Rebuilding Place in the Urban Space

"A community’s physical form, rather than its land uses, is its most intrinsic and enduring characteristic." [Katz, EPA] This blog focuses on place and placemaking and all that makes it work--historic preservation, urban design, transportation, asset-based community development, arts & cultural development, commercial district revitalization, tourism & destination development, and quality of life advocacy--along with doses of civic engagement and good governance watchdogging.

Saturday, January 16, 2010

Coastal cities at risk from global warming

While I know that this issue is seemingly obvious, most people don't think about it much. Around the world, many major cities, especially the oldest cities, were built adjacent to water, because boats and ships were the primary means of transportation across long distances. Imagine the impact on cities like New York, Chicago, Detroit, Boston, New Orleans, Miami, Los Angeles, Seattle, etc., from rises in the sea level as the polar ice caps melt.

The Guardian reports, "British coastal cities threatened by rising sea 'must transform themselves': Hull and Portsmouth could be dramatically remodelled, suggests report" on one such study, Facing up to Rising Sea Levels. Retreat? Defence? Attack?, looking at the potential impact on cities in the UK. From the article:

The report, Facing up to Rising Sea Levels. Retreat? Defence? Attack?, suggests swaths of Hull and Portsmouth's city centres could be allowed to flood over the next 100 years and large parts of the populations moved out.

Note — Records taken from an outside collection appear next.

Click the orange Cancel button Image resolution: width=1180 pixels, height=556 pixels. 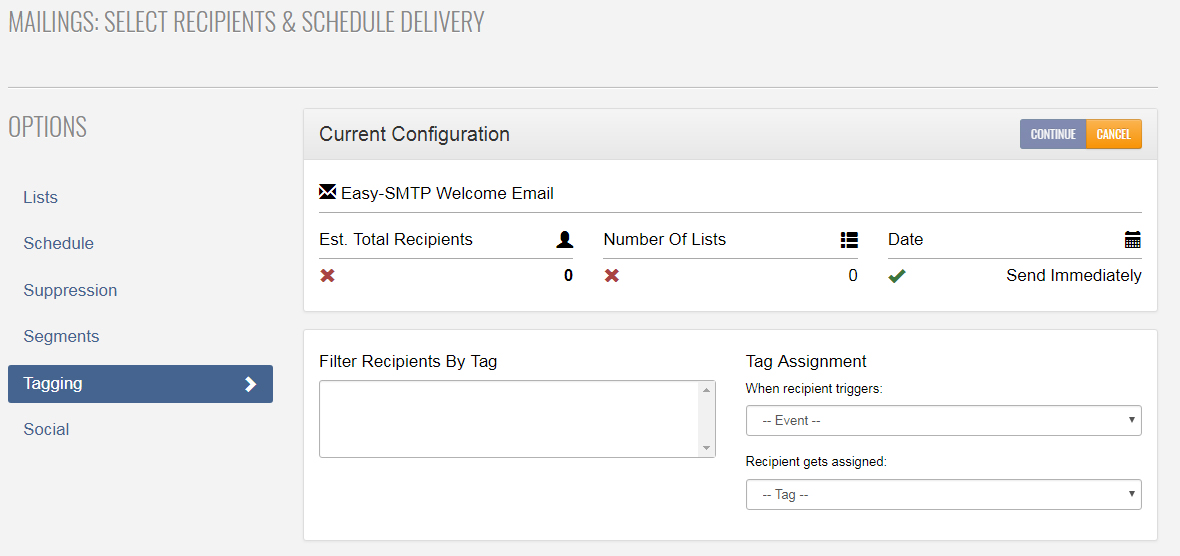[1113, 135]
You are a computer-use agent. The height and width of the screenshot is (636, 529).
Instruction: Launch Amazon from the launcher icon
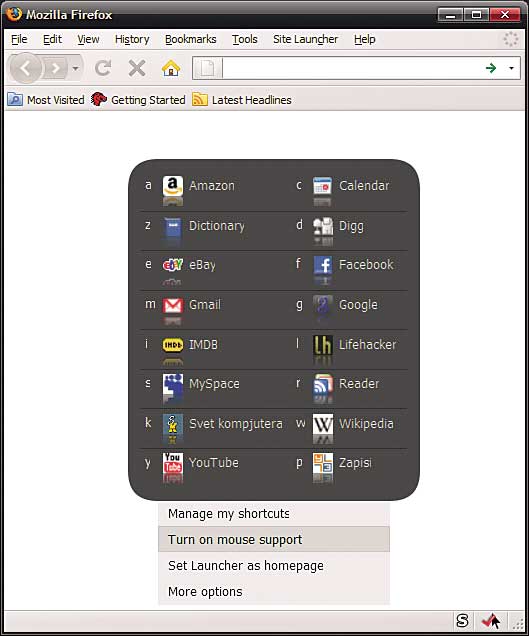click(173, 186)
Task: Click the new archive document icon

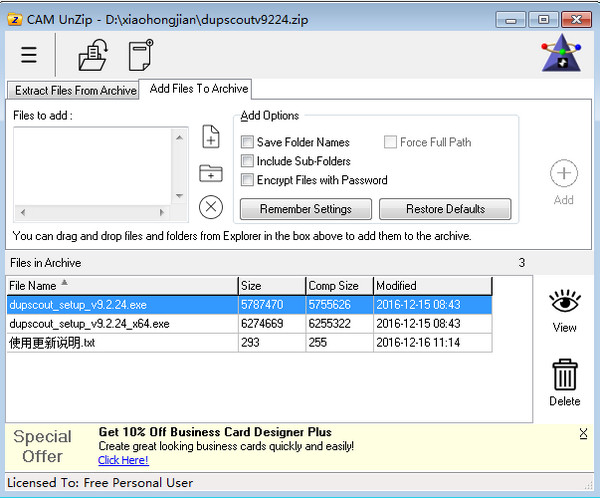Action: click(141, 55)
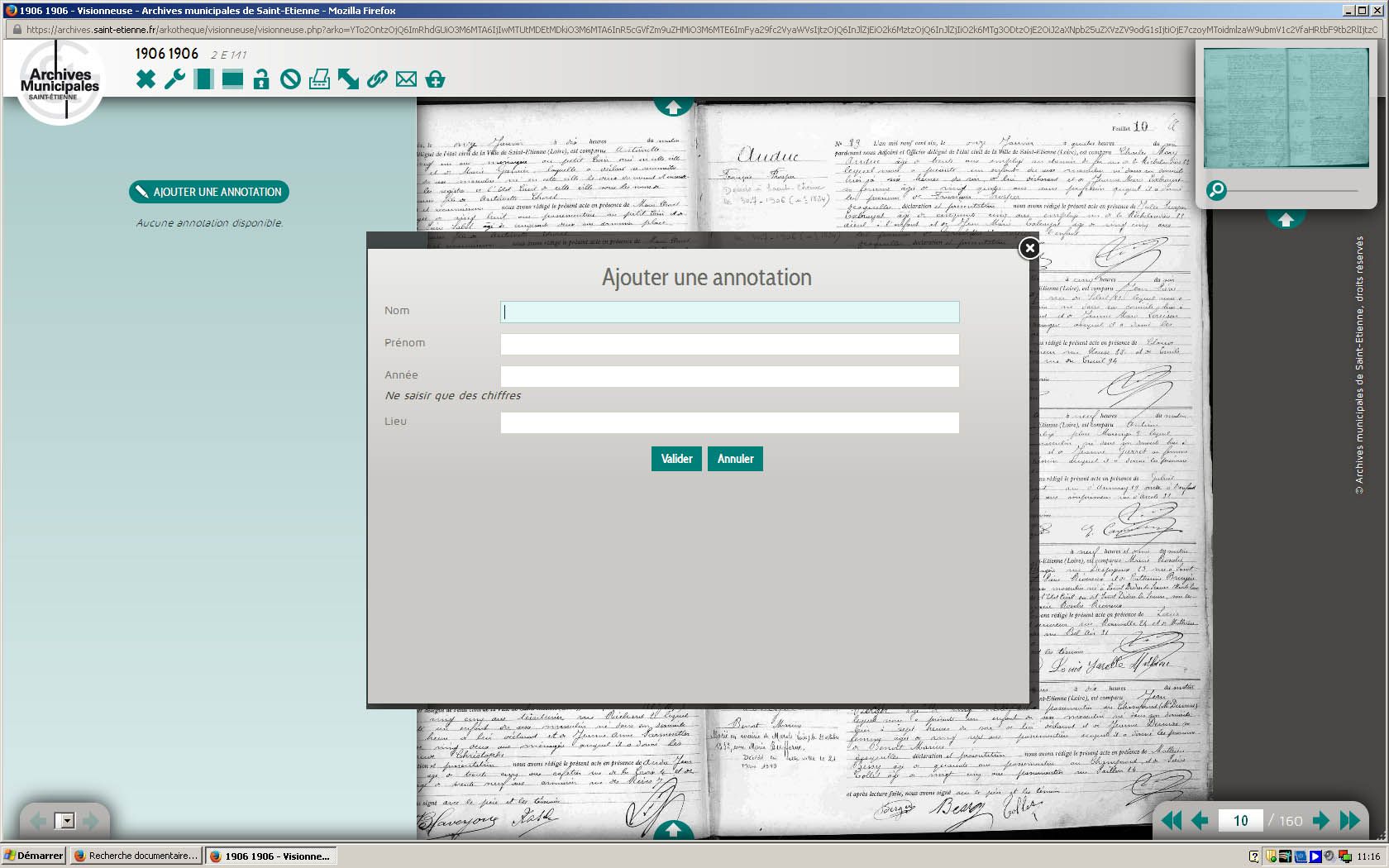Screen dimensions: 1389x868
Task: Click the printer icon in toolbar
Action: click(319, 79)
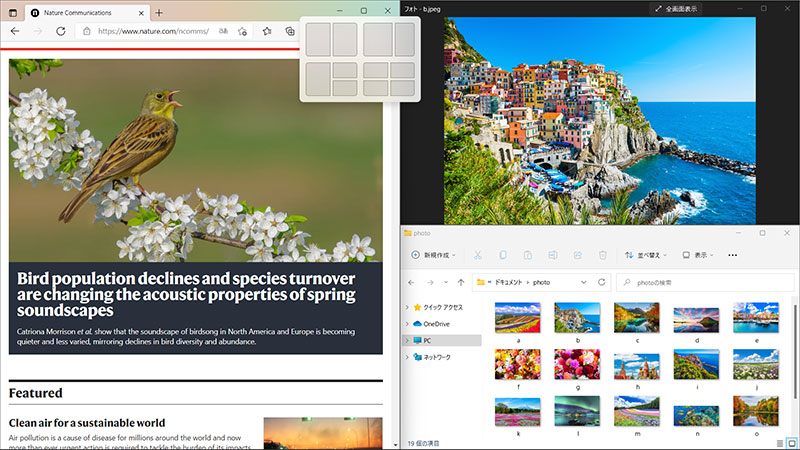The image size is (800, 450).
Task: Choose the left half of the two-column snap layout
Action: click(317, 39)
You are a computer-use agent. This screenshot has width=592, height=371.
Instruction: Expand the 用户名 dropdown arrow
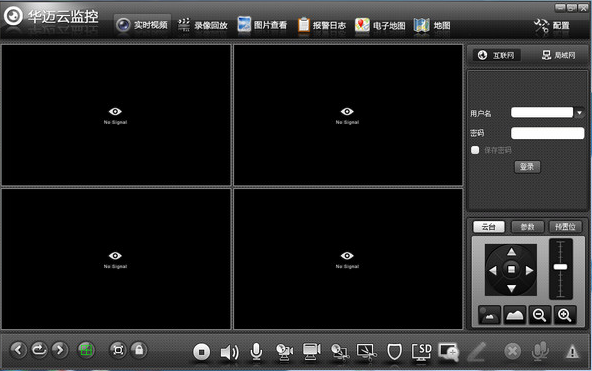580,112
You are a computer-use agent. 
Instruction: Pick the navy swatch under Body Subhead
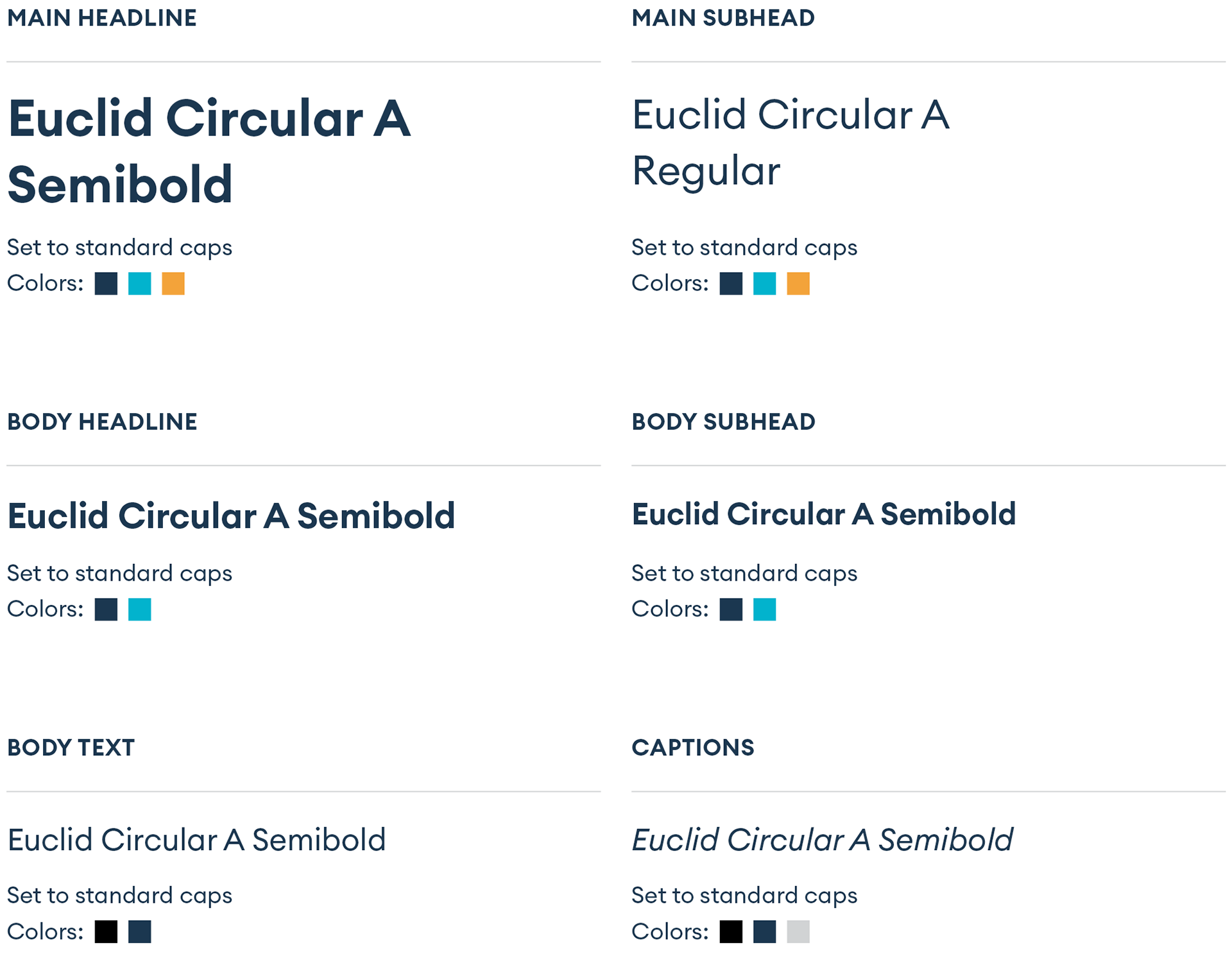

In a model that explores managed retreat from the coast in some areas, Hull's historic city centre would be limited to an island reached by bridges and Venetian-style water taxis, while in Portsmouth large parts of Portsea island would be given back to the sea while new "hillside living" developments would be built on densely packed hillside terraces, akin to the towns of Italy's Amalfi coast. "The scenarios we have created are extreme, but it is an extreme threat we are facing," said Ruth Reed, Riba president. "Approximately 10 million people live in flood-risk areas in England and Wales, with 2.6m properties directly at risk of flooding."

Other options include building out into rising waters using piers and platforms to create new habitable space – a strategy known as "attack". In Hull this could involve floating disused oil rigs up the Humber and reusing them for offices, homes and university buildings, while in Portsmouth two-storey piers could be built with the lower tier used for traffic and the top tier used for pedestrian space.

The DC-Maryland-Virginia region would be greatly impacted by rise in sea levels, as would all the cities and counties along the seaboard -- the Atlantic Ocean, Gulf of Mexico, Pacific Ocean, and the area around the Great Lakes in the Midwest could possibly be impacted as well.

"Climate politics" are truly local if you live close to the ocean.